Midsummer Investment (the company who made the strange filings talked about earlier), "sold" all its holding of the stock (7,223,457 shares and 5,551,034 warrants) to the Clinton Group at the same time when that financing agreement was made. That shows even more how much these actions really belong to parties who are acting as separate entities or in fact parties acting as one entity with these games.
That claimed transfer of ownership also helped avoiding a restriction on the conversion of those warrants held by Midsummer not to lead to Midsummer's ownership exceeding 4.99 percent of the total outstanding shares.
The next step after that for the hedge fund guy was to use the ownership he made in the corporation to have his directors added to the board and three of them were added.
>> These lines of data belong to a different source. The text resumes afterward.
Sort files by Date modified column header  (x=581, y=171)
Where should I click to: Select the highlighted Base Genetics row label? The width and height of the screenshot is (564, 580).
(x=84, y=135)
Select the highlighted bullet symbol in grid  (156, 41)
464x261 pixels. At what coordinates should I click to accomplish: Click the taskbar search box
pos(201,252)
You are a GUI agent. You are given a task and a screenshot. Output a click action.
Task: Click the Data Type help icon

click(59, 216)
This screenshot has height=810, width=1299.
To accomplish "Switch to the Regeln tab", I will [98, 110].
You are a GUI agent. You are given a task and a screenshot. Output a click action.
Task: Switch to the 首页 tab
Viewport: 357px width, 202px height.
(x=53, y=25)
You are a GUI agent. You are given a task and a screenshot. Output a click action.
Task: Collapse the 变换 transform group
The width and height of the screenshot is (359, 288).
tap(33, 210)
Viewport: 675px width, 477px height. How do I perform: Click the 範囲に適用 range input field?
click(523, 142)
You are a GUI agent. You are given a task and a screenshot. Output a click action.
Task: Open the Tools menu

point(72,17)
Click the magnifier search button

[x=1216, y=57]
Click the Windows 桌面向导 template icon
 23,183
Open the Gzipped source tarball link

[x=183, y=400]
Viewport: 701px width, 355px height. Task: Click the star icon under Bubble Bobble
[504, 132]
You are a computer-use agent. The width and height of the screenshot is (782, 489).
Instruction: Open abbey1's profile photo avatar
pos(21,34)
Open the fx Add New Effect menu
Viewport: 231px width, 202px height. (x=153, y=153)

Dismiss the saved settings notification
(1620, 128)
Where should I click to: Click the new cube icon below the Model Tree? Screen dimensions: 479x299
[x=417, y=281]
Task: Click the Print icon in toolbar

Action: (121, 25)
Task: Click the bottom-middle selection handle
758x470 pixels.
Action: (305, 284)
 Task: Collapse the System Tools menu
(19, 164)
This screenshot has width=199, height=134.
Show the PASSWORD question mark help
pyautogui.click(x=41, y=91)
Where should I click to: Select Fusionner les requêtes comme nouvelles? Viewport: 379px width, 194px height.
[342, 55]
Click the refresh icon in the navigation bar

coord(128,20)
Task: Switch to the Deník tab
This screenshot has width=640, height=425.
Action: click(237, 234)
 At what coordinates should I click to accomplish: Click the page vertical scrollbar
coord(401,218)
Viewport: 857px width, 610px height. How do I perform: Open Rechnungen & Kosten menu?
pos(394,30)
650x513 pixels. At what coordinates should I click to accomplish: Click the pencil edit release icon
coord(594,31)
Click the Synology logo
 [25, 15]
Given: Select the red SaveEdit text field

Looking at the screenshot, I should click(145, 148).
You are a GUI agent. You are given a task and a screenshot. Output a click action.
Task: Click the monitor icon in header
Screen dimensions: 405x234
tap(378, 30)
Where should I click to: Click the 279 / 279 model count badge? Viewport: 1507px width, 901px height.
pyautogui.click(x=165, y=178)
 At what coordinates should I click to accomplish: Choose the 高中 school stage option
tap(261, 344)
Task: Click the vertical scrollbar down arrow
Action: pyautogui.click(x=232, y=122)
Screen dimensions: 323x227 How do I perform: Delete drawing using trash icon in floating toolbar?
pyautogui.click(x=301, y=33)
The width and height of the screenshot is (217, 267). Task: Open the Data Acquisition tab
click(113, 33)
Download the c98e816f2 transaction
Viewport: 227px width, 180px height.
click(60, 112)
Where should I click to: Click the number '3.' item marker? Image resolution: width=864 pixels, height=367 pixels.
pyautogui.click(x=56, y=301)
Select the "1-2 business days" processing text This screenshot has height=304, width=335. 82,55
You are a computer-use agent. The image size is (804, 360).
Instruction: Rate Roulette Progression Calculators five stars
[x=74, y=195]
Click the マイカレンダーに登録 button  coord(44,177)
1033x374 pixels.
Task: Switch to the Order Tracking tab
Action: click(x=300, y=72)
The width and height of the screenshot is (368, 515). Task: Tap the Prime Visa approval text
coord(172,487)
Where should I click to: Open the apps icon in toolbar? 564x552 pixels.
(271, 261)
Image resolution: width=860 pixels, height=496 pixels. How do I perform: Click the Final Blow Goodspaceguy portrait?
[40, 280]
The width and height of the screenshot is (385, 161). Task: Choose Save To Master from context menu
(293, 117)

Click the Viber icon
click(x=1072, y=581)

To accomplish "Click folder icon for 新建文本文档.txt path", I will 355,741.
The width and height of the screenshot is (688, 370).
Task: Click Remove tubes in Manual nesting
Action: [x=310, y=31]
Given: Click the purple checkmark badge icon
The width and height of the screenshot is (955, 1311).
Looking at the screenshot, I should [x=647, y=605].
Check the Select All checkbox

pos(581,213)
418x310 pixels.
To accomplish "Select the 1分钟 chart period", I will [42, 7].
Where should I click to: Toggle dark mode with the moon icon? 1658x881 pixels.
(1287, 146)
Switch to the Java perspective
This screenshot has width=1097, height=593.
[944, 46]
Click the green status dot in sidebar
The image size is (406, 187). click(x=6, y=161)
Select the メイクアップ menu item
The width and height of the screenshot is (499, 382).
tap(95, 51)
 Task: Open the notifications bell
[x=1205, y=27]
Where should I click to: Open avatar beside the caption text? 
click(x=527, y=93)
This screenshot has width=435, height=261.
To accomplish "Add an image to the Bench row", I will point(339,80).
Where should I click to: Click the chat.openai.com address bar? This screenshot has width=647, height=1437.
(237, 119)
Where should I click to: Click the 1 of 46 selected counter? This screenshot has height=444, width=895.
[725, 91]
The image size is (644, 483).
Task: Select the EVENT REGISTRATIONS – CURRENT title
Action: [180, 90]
Now that he has his directors inside ,and certainly is  even in a much better position to keep the pressure on the stock price inside the market, he came through a company called Conmed to take the company through a merger. The offer price of 27 cents a share was empowered by how it sounded relative to the market prices which he himself had been keeping down under pressure.The merger agreement was agreed on by the three added directors and only one of the original directors with the rest of the original board abstaining from voting.
After all that, he did not wait long to play the kind of manipulation he played in this case and repeat the arrogant response in the manner I described in the preceding post.
This was only a summery and more could be added and elaborated on.